4. However, the same scheme was differently interpreted by the Bombay High Court in a recent case in CIT v. Rajaram Bandekar [1993] 202 ITR 514. In the said decision, the order of the Madras Tribunal that Explanation 8 to section 43(1) did not bring about any change in the existing law on the subject but only reiterated what was the existing law was negatived as incorrect. Analysing the object and effect of Explanation 8 to section 43(1) of the I.T. Act, 1961, the Bombay High Court had the following to say as per its Headnote of the decision at page 514 :---

'A bare reading of Explanation 8 to section 43(1) of the Income-tax Act, 1961, inserted with effect from April 1, 1974, shows that it was added with the object of removing doubts with regard to the includibility of interest relatable to any period after the asset has first been put to use, in the computation of its actual cost. By this Explanation, it has been declared by Parliament that " Where any amount is paid or is payable as interest " in connection with the acquisition of an asset " so much of such amount as is relatable to any period after such asset is first put to use shall not be included and shall be deemed never to have been included," in the actual cost of such assets. Parliament, in the above Explanation, has taken full care to couch the Explanation in the widest possible terms to avoid any further controversy in regard to the very same issue on the basis of the manner of payment of interest or time of payment thereof. This has been done by the use of the expression " where any amount is paid or is payable as interest ". It will not be correct to say that the legal position in regard to includibility of interest on deferred payment in the computation of the actual cost of an asset did not undergo any change as a result of the insertion of Explanation 8 with retrospective effect and the specific declaration by Parliament made therein that the part of the interest mentioned therein would not be includible in the actual cost. The very purpose of this amendment was to clarify the position in this regard and to set at rest the controversy that had arisen.'

It is elementary that the decision of the High Court has to be preferred and followed over that of a Tribunal and, therefore, it goes without saying that we are bound to follow the Bombay High Court decision against the Tribunal's decision reported in India Pistons Repco Ltd's case. The learned Bombay High Court had also considered the Karnataka High Court decision in CIT v. Widia (India) Ltd. [1992] 193 ITR 475. They were pleased to find in their judgment commenting upon the Karnataka High Court's decision as follows at page 521 of the reported judgment : " We have carefully considered the above observations. We have also per-used the Bills Rediscounting Scheme of the Industrial Development Bank of India. On perusal of the scheme, we find that the above observations of the Karnataka High Court in regard to the IDBI Scheme and the nature of payment thereunder are not correct." Then the Bombay High Court had closely examined the Bills Rediscounting Scheme of the I. D. B. I. and the mechanism of the scheme was set out by them at pages 521 & 522, which is as follows :

The intending purchaser-user of indigenous/imported machinery who is not in a position to offer immediately full cash payment for the required machinery approaches the machinery manufacturer/local agent of foreign supplier seeking deferred payment facility. The latter, in order to promote his sales, agrees to supply the machinery subject to payment of an agreed minimum amount in advance and the balance in half-yearly or yearly instalments. A separate bill/promissory note is drawn/made for each instalment together with interest payable on the deferred instalments. The bills or promissory notes are accepted/guaranteed by/or on behalf of the purchaser-user and delivered to the manufacturer-seller who gets them discounted with his banker thus realising the cost of the machinery, the discount payable by him to his banker is included in the amounts of the bills by way of interest for the period of deferred payment. The manufacturer's/seller's banker in turn takes the discounted bills to the IDBI and gets them rediscounted thus obtaining the amount paid to the manufacturer-seller. The discounting bank takes back the bills from the IDBI against payment, three working days in advance of their due dates and obtains payment thereof from the acceptor/guarantor of the promissory notes." [Emphasis supplied]

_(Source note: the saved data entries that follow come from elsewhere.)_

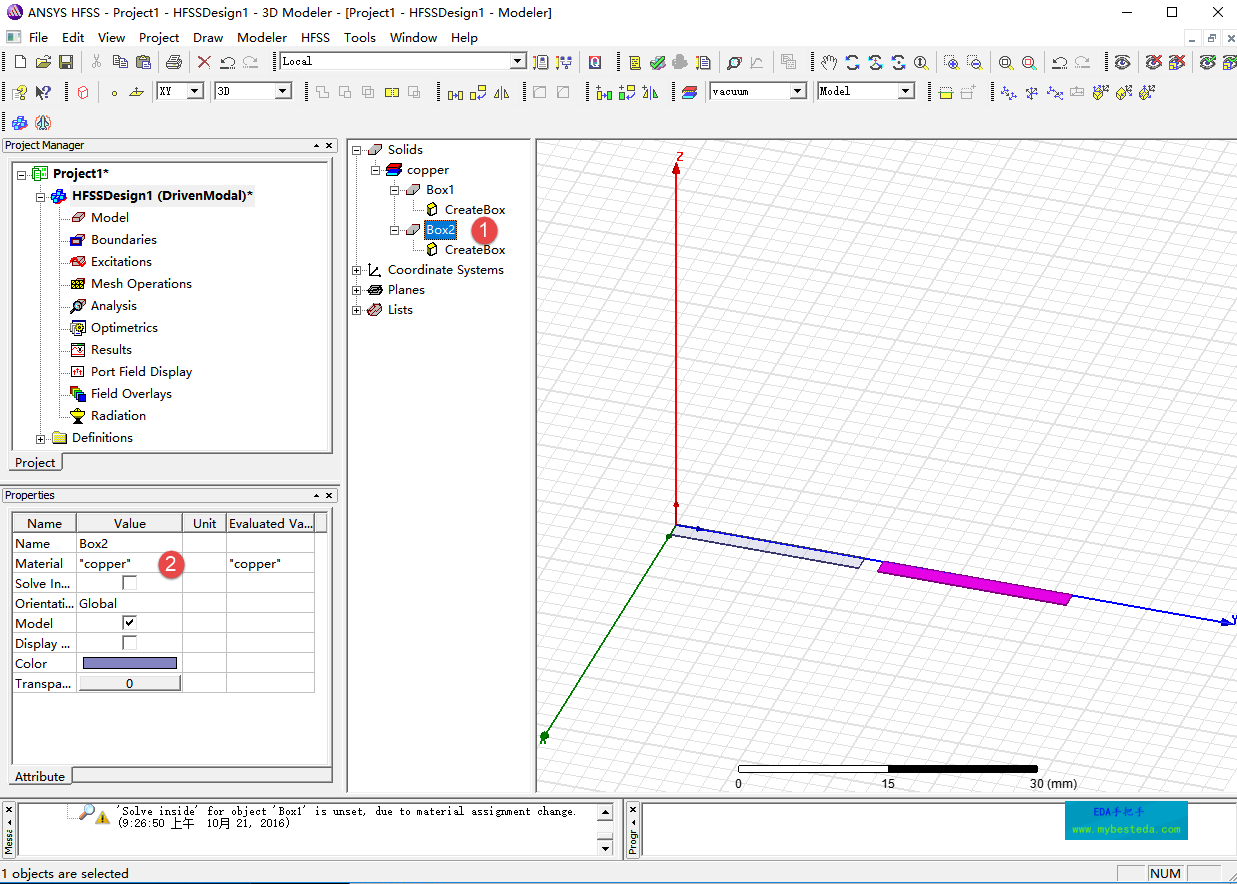
Task: Open the XY drawing plane dropdown
Action: coord(194,91)
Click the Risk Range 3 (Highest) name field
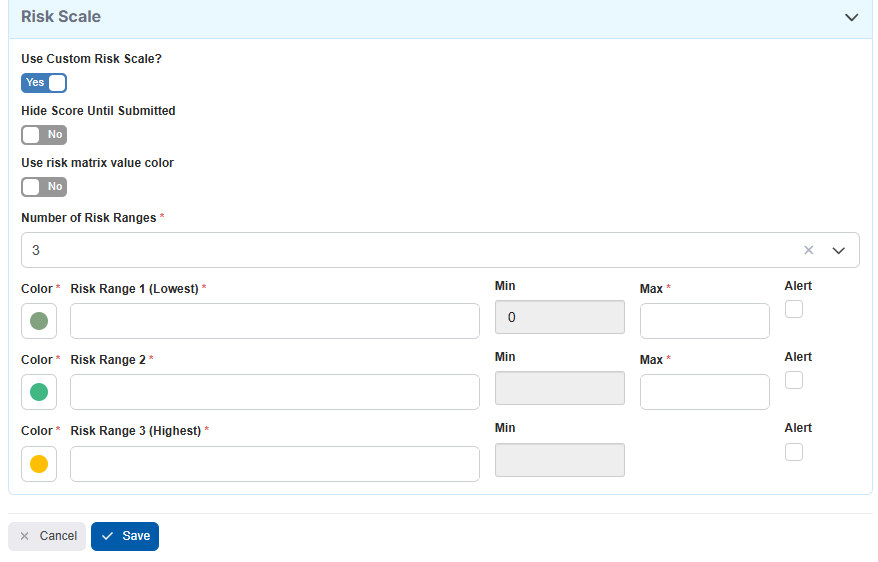 pyautogui.click(x=275, y=464)
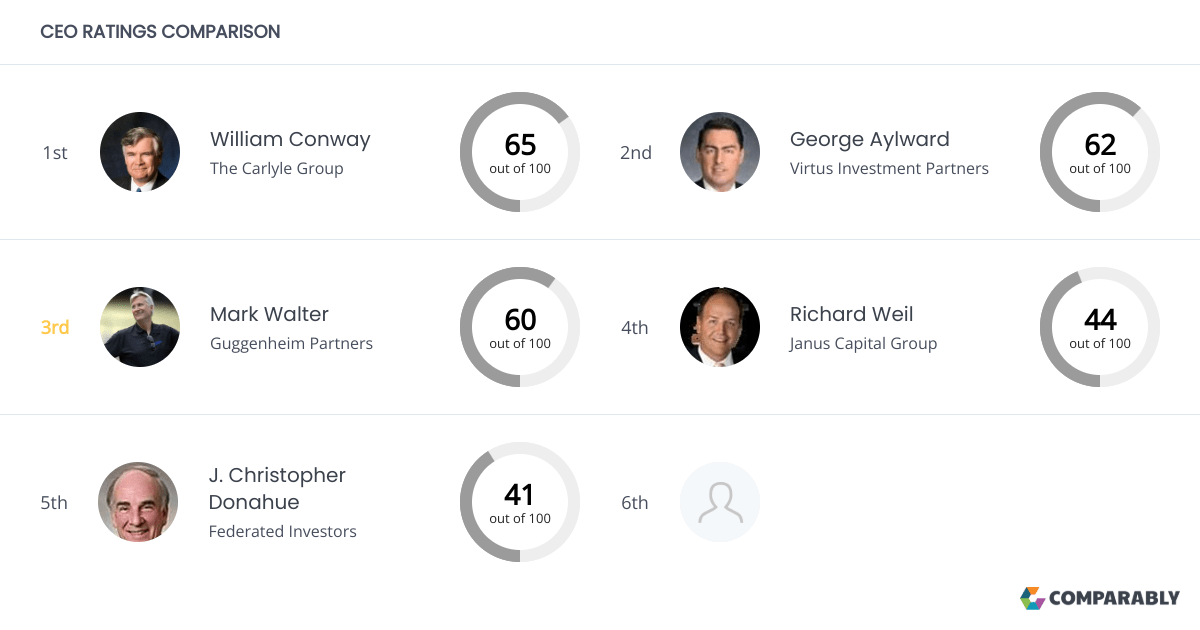Click the Comparably logo icon

[1032, 598]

Ultimately their Lordships of the Bombay High Court clearly observed that the scheme covers both the cost of the machinery and interest. They also held that the Scheme clearly visualised charging of interest and it even makes it obligatory to indicate in the invoice or in the statement, the principal amount and the interest separately. They held that the interest disallowed in the case before them relates to a period subsequent to the date of the machinery was first put to use. That being so, Explanation 8 to section 43(1) is clearly attracted and in view of the same, the amount of interest cannot be included in the actual cost of the dumpers. Following the latest decision of the Bombay High Court, which we prefer to follow than that of the Karnataka High Court referred to above, we hold that the Assessing Officer is perfectly justified in not granting depreciation on the interest amount which has accrued after the plant and machinery or the asset purchased under the Deferred Payment Scheme of I.D.B.I. after the said asset or plant and machinery was put to use by the assessee-company. Therefore, the order of the first appellate authority is hereby reversed and the order of the Assessing Officer in this regard is restored. The appeal of the Revenue is allowed on this point.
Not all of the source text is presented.